I started by swapping the old school white pasta for whole grain (I like quinoa pasta, but whole wheat or brown rice will also work). Then, I cut the butter back. Way back. Having almost one whole cup of butter is completely excessive for one dish. Finally, instead of obscene amounts of real and fake cheese, I used a combo of quality sharp cheddar and butternut squash puree. This helped me cut way down on the fat and calories, eliminated the processed junk, and even sneak in a veggie without sacrificing texture or flavor.
So the next time you’re in the mood for the good stuff, give this a try! It can easily be made gluten free as well if that’s your thang.
- 1/2 Pound of Whole Grain Pasta (I used GF Quinoa pasta - Whole Wheat and Brown Rice pasta would also work)
- 1/2 Cup Lowfat Milk
- 3 Cups Chicken or Veggie Broth
- 2 Cups Butternut Squash Cubed*
- 1 1/2 Cups Sharp Cheddar Cheese, Divided**
- 1 Tablespoon Butter
- 1 Tablespoon Tapioca Flour (can also sub All-Purpose Flour)
- 1/2 Teaspoon Garlic Powder
- 1/2 Teaspoon Onion Powder
- 1/2 Teaspoon Ground Mustard
- Salt and Pepper to Taste (don't be shy)
- 1/4 Cup Breadcrumbs (optional)
- Preheat oven to 375F and spray an 8x8 pan with non-stick spray. Set aside.
- In a saucepan, bring broth to a simmer and add butternut squash. Cook until tender (8-10 minutes).
- In a separate pot, bring water to a boil and begin cooking pasta. Cook for about 5 minutes and drain (but don't rinse!). Set aside.
- Once squash has finished cooking, transfer to blender or food processor reserving ~1/3 cup of broth. Puree until smooth adding small amounts of broth as needed.
- In the same pan you made the pasta in, melt the butter over medium-low heat. Once melted add the flour and stir until a paste forms.
- Add the milk while stirring to prevent lumps. A creamy sauce will start to form.
- Add squash puree and 1 cup of cheese to the sauce, and stir until well combined and cheese is melted. Then add seasonings.
- Return pasta to the pan and stir until the noodles are well coated in sauce.
- Remove from heat, and transfer noodles and sauce to prepared pan.
- Top with remaining 1/2 cup of cheese, and breadcrumbs if using.
- Cover with foil and bake at 375 for 20 minutes.

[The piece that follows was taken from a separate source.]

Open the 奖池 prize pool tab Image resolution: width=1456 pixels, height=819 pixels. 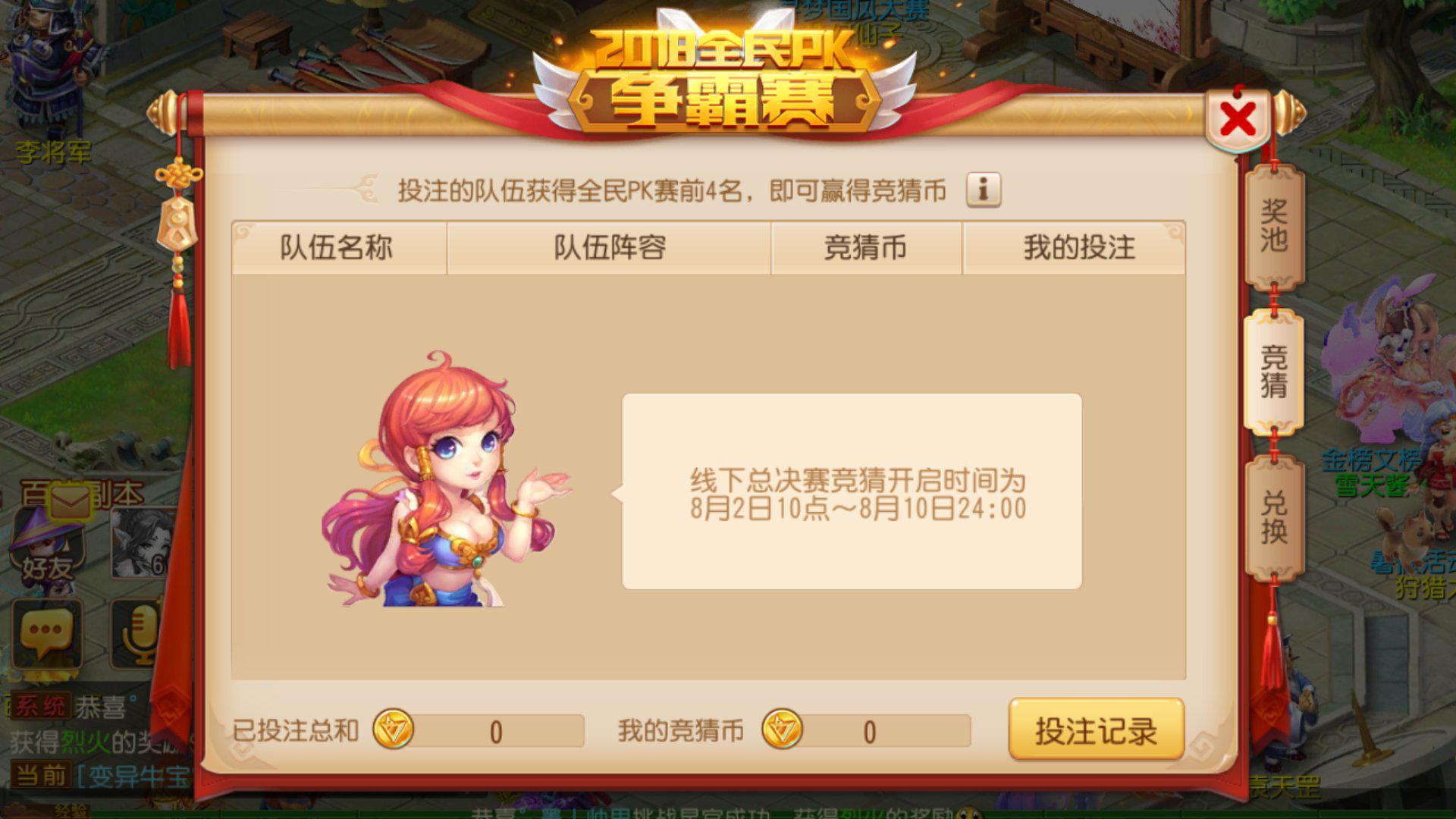pyautogui.click(x=1274, y=226)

- Let cool for a few minutes and serve warm.
- *Butternut squash can be a pain to cut, so feel free to use pre-cut. Frozen also works well, but only needs about 5 minutes to cook in broth.

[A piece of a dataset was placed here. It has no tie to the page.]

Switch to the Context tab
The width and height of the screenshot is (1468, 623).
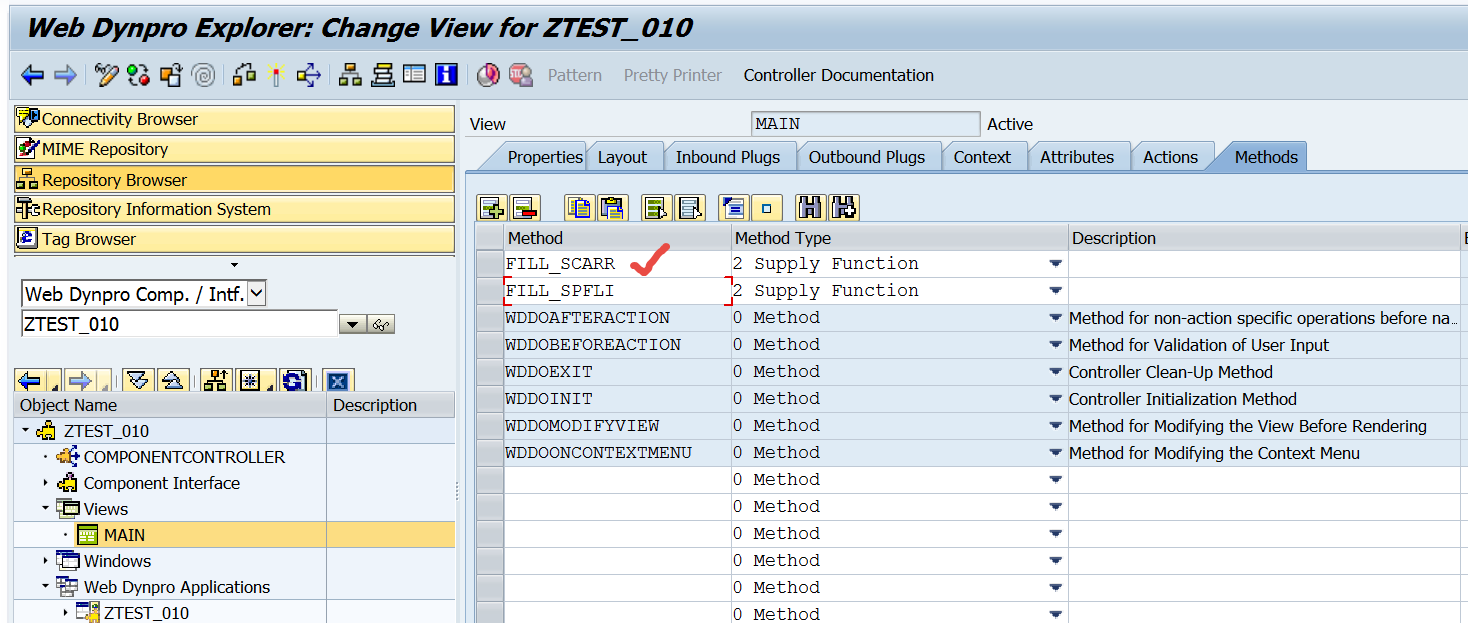click(x=981, y=157)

- **I used sharp cheddar for the sauce, and topped with white cheddar. Feel free to mix any cheeses you like!
What are your favorite comfort foods?
What classics would you like to see made healthier?
xo,
Les
Wow this looks amazing… nothing better than pasta and cheese! Altho I am still having a little trouble with the word “healthy”..don’t really see how that’s healthy π
Thanks Claudia! Maybe not the epitome of health, but definitely healthier than many versions that have far more butter and processed cheese π
Just made this for a Super Bowl party and everyone absolutely loved it! I’m not a huge butternut squash fan but I know it’s so chock full of antioxidants and good for you vitamins. You can barely taste the squash and no one realized it wasn’t just a traditional mac and cheese recipe or that it was made with a squash based sauce. It tastes so rich and creamy that this will for sure be my go to mac and cheese recipe!